Artifacts in PDF are graphics objects or other elements that are not part of the actual content of the document. They are usually used for decoration, layout, or background purposes. Examples of artifacts include page headers, footers, separators, or images that do not convey any meaning.

The purpose of artifacts in PDF is to allow the distinction between content and non-content elements. This is important for accessibility, as screen readers and other assistive technologies can ignore artifacts and focus on the relevant content. Artifacts can also improve the performance and quality of PDF documents, as they can be omitted from printing, searching, or copying.

To create an element as an artifact in PDF, you need to use the Artifact class. It contains following useful properties:

  • custom_type - Gets name of artifact type. May be used if artifact type is non standard.
  • custom_subtype - Gets name of artifact subtype. May be used if artifact subtype is not standard subtype.
  • type - Gets artifact type.
  • subtype - Gets artifact subtype. If artifact has non-standard subtype, name of the subtype may be read via CustomSubtype.
  • contents - Gets collection of artifact internal operators.
  • form - Gets XForm of the artifact (if XForm is used).
  • rectangle - Gets rectangle of the artifact.
  • position - Gets or sets artifact position. If this property is specified, then margins and alignments are ignored.
  • right_margin - Right margin of artifact.If position is specified explicitly (in Position property) this value is ignored.
  • left_margin - Left margin of artifact.If position is specified explicitly (in Position property) this value is ignored.
  • top_margin - Top margin of artifact. If position is specified explicitly (in Position property) this value is ignored.
  • bottom_margin - Bottom margin of artifact.If position is specified explicitly (in Position property) this value is ignored.
  • artifact_horizontal_alignment - Horizontal alignment of artifact. If position is specified explicitly (in Position property) this value is ignored.
  • artifact_vertical_alignment - Vertical alignment of artifact. If position is specified explicitly (in Position property) this value is ignored.
  • rotation - Gets or sets artifact rotation angle.
  • text - Gets text of the artifact.
  • image - Gets image of the artifact (if presents).
  • opacity - Gets or sets opacity of the artifact. Possible values are in range 0..1.
  • lines - Lines of multiline text artifact.
  • text_state - Text state for artifact text.
  • is_background - If true Artifact is placed behind page contents.

The following classes may also be useful for work with artifacts:

Working with Existing Watermarks

A watermark created with Adobe Acrobat is called an artifact (as described in 14.8.2.2 Real Content and Artifacts of the PDF specification).

In order to get all Watermarks on a particular page, the Page class has the ‘artifacts’ property.

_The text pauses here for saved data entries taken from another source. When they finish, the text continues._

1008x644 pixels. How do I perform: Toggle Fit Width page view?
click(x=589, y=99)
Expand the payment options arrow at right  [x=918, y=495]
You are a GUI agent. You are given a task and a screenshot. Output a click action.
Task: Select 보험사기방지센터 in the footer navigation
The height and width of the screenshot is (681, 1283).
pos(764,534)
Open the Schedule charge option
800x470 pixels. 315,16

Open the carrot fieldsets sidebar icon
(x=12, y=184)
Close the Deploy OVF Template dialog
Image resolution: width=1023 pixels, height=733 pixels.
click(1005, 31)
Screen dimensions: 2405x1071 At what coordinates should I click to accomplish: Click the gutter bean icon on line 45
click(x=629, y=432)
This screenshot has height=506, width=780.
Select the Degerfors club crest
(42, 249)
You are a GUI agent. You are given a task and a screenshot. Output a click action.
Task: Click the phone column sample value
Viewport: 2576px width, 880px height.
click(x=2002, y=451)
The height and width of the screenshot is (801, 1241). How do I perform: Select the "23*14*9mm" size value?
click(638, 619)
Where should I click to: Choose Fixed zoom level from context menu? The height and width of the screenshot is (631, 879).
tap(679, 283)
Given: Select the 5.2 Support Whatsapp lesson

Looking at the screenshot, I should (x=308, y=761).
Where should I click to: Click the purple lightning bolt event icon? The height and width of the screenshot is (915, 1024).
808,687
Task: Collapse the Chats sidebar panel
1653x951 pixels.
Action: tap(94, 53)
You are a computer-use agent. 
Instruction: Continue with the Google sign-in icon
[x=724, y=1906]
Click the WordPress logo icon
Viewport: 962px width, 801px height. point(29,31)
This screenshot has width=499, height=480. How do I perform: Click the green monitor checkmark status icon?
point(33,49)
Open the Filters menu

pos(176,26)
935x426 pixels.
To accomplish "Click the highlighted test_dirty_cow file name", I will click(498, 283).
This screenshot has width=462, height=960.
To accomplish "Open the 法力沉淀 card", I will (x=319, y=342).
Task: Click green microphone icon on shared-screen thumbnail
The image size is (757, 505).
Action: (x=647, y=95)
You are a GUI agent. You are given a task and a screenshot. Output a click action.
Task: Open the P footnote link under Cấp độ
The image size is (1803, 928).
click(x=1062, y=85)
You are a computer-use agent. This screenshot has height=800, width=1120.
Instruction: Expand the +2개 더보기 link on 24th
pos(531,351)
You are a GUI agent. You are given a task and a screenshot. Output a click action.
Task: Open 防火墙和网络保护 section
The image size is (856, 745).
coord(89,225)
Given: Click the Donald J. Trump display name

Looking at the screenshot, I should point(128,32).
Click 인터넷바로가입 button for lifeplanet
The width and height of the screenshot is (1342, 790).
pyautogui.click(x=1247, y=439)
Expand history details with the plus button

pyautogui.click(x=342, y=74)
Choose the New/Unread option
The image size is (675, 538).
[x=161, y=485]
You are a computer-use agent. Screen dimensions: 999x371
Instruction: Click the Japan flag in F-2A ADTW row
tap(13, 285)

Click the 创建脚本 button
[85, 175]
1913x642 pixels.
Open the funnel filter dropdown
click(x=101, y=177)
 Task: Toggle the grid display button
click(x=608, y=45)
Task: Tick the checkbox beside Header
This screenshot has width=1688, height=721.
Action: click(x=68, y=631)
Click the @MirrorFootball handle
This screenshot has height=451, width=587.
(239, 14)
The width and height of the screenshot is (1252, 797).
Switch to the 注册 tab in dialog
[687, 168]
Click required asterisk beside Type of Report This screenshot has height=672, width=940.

The following code snippet shows how to get all watermarks on the first page of a PDF file:


    import aspose.pdf as ap

    path_infile = self.data_dir + infile

    # Open PDF document
    with ap.Document(path_infile) as document:
        # Get the watermarks from the first page artifacts
        watermarks = [
            artifact for artifact in document.pages[0].artifacts
            if artifact.type == ap.Artifact.ArtifactType.PAGINATION and
                artifact.subtype == ap.Artifact.ArtifactSubtype.WATERMARK
        ]

        # Iterate through the found watermark artifacts and print details
        for watermark_item in watermarks:
            print(f"{watermark_item.text} {watermark_item.rectangle}")

The above details are also depicted in the figures below:

Example of Watermarks

Working with Backgrounds as Artifacts

Background images can be used to add a watermark, or other subtle design, to documents. In Aspose.PDF for Python via .NET, each PDF document is a collection of pages and each page contains a collection of artifacts. The BackgroundArtifact class can be used to add a background image to a page object.

The following code snippet shows how to add a background image to PDF pages using the BackgroundArtifact object.


    import aspose.pdf as ap

    # Open PDF document
    with Document(path_infile) as pdf_document:
        # Create a new BackgroundArtifact and set the background image
        background_artifact = ap.BackgroundArtifact()
        background_artifact.background_image = open(path_imagefile, 'rb')

        # Add the background image to the first page's artifacts
        pdf_document.pages[1].artifacts.add(background_artifact)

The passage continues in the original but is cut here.